And we’ll end with the detail you want to institutionalize: the final cell sets Delta Change Data Feed (CDF) the way you want it—because it directly affects whether Fabric uses incremental refresh and whether some “static-source” MLVs appear to not run.

What you’ll build

You’re going to create one notebook whose job is not to transform data day-to-day, but to configure the Lakehouse consistently in each environment:

  • Schemas and tables are created with IF NOT EXISTS.
  • MLVs are deployed with a drop-if-exists / create-if-not-exists pattern (because in practice, MLV definition changes are handled by dropping and re-creating).
  • The notebook is promoted through a Fabric deployment pipeline, and the pipeline uses a Default Lakehouse deployment rule so the notebook always runs against the correct Lakehouse—no parameters required.

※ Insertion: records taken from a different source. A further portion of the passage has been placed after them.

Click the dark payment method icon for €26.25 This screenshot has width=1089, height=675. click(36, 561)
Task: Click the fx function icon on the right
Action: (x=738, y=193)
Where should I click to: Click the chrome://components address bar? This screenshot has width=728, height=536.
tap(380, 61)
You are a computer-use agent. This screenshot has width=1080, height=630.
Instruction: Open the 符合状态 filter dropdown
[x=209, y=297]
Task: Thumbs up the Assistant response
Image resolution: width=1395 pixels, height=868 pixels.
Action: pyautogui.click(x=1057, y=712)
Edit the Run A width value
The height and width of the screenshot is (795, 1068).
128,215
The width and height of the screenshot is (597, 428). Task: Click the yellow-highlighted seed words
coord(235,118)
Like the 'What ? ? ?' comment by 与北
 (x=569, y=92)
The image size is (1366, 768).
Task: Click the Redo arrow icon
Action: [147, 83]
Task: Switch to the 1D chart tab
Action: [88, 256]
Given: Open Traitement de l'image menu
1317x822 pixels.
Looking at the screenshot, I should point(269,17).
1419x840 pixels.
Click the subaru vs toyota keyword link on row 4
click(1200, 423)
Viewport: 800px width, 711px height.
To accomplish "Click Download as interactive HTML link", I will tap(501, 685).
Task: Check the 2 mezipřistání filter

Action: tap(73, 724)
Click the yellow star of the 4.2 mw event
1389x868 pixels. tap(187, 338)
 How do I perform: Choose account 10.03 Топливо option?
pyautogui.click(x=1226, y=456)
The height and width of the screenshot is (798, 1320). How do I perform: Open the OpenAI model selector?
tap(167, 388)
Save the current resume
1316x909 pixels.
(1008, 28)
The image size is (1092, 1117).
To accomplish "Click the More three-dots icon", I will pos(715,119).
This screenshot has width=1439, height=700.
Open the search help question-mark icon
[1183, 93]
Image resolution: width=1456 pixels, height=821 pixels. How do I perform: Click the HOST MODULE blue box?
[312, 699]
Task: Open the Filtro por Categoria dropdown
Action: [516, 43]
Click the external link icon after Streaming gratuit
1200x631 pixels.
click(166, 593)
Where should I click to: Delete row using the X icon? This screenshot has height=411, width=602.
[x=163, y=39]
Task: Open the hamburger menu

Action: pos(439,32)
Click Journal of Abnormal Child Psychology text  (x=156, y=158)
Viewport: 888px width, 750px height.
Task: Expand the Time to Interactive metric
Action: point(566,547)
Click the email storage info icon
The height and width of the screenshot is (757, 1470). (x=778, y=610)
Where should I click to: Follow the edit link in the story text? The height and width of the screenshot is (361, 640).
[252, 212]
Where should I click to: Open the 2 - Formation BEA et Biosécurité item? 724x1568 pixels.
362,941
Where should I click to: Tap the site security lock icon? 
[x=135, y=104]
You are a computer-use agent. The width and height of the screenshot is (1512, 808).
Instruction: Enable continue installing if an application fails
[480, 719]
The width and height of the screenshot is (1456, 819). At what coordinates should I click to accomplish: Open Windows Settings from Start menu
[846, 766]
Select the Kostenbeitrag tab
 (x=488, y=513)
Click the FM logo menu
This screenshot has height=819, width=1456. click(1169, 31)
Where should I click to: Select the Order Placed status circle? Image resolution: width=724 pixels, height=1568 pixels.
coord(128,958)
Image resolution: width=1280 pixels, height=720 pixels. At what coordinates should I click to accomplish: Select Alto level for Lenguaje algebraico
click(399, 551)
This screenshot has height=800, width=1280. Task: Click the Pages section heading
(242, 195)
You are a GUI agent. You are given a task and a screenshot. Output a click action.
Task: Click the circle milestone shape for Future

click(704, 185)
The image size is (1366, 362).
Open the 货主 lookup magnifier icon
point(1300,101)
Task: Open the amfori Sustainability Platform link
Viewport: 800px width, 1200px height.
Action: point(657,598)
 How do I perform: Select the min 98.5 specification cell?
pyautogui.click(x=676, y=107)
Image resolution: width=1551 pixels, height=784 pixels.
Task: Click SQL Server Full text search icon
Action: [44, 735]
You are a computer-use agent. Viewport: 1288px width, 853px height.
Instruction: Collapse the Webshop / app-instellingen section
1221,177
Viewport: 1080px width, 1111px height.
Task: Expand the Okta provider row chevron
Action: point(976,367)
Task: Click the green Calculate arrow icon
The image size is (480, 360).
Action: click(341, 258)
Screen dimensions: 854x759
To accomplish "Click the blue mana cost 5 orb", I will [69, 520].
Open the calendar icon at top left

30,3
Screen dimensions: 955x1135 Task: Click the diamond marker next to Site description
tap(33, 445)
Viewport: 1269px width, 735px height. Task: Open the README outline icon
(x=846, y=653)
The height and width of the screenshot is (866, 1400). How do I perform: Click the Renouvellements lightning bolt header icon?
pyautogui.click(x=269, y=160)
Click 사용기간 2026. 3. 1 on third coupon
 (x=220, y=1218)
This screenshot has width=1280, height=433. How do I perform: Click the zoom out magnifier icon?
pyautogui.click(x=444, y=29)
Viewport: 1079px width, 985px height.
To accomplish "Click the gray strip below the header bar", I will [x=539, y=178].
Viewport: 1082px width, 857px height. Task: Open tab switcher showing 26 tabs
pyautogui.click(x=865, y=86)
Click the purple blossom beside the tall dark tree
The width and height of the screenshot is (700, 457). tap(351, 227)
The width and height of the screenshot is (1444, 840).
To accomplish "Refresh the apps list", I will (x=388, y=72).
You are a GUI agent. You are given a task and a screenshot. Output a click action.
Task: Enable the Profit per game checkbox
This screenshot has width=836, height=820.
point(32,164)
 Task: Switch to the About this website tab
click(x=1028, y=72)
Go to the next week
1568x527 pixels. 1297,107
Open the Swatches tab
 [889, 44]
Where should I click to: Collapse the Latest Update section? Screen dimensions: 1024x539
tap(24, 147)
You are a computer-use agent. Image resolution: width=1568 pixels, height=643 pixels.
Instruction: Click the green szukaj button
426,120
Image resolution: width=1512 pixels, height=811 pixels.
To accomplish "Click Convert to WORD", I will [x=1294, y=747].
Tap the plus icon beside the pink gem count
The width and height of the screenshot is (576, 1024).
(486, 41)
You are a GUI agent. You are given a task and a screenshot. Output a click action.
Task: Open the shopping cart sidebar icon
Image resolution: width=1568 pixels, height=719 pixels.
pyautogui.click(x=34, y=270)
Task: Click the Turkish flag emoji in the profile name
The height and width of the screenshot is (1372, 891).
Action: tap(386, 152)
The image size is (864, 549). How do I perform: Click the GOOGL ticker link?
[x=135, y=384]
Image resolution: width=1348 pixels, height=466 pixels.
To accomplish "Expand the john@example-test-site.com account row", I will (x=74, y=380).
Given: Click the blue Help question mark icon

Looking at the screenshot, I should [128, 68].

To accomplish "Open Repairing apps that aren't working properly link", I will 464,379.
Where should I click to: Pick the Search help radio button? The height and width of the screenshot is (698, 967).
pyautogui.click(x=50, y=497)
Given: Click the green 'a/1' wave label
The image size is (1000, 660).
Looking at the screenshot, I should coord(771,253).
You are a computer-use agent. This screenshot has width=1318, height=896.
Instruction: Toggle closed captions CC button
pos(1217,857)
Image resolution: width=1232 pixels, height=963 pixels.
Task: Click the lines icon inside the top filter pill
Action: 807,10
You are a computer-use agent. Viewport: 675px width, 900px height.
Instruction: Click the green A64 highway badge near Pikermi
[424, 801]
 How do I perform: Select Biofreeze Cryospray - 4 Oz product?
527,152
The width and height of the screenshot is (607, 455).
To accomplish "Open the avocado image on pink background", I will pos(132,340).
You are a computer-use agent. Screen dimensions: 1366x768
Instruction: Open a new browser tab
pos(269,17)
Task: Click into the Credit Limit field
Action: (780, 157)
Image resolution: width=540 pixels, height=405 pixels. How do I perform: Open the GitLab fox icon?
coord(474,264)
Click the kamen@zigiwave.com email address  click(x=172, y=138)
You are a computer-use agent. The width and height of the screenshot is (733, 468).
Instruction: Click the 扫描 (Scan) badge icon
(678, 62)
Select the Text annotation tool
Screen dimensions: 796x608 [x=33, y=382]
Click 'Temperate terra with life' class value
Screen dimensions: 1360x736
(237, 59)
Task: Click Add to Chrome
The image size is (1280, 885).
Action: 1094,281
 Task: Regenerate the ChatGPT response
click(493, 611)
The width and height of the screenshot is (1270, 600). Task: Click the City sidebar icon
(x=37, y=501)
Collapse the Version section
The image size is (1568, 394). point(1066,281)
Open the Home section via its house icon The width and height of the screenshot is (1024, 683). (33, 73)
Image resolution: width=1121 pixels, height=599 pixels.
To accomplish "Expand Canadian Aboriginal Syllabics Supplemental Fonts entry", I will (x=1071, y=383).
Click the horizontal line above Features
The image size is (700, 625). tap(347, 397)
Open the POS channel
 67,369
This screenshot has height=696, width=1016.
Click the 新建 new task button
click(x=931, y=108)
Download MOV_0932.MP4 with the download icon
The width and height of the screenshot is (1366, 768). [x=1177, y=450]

This is the “Lakehouse-as-Code” move that makes Microsoft Fabric feel like a modern data engineering platform instead of a collection of manually configured workspaces.

Why SQL-only is the right default for MLV deployment

Fabric positions MLVs as a SQL-first capability. In fact, one of the documented limitations is that declarative syntax in PySpark isn’t available, and the recommended approach is to use Spark SQL syntax to create and refresh MLVs.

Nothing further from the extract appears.